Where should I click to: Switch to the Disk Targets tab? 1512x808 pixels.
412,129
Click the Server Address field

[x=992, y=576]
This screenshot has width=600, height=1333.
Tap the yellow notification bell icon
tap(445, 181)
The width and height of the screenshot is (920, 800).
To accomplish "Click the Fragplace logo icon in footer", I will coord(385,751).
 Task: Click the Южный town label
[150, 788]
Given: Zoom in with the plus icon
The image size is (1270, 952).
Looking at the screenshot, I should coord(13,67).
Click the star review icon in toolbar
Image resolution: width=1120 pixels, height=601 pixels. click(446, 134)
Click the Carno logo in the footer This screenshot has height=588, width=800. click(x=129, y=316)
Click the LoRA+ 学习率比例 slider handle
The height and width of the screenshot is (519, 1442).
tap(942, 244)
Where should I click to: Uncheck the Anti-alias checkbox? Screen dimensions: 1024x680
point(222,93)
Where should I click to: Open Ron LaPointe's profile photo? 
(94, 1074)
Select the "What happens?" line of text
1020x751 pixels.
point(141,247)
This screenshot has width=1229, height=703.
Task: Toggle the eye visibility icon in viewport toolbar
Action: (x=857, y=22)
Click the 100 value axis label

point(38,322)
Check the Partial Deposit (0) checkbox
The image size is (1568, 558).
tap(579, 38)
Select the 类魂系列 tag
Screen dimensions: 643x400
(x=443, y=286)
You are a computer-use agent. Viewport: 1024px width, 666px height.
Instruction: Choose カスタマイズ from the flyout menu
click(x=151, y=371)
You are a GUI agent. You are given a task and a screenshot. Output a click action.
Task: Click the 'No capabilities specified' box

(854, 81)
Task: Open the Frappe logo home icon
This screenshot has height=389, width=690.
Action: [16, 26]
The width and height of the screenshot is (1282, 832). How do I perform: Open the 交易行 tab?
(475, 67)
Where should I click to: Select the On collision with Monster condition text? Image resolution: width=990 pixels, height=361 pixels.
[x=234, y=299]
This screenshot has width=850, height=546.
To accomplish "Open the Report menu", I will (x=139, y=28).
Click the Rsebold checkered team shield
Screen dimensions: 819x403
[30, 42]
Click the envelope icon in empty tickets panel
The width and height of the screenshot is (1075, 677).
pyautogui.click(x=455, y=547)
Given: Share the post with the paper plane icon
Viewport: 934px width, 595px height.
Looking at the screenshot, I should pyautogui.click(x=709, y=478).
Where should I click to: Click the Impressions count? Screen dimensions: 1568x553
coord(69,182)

......

• Problem description
The result should be every line of the material that contains the word "agent", so copy those lines.

• Written answer
You are a computer-use agent. Viewport: 1024px width, 666px height.
You are a GUI agent. You are given a task and a screenshot. Output a click action.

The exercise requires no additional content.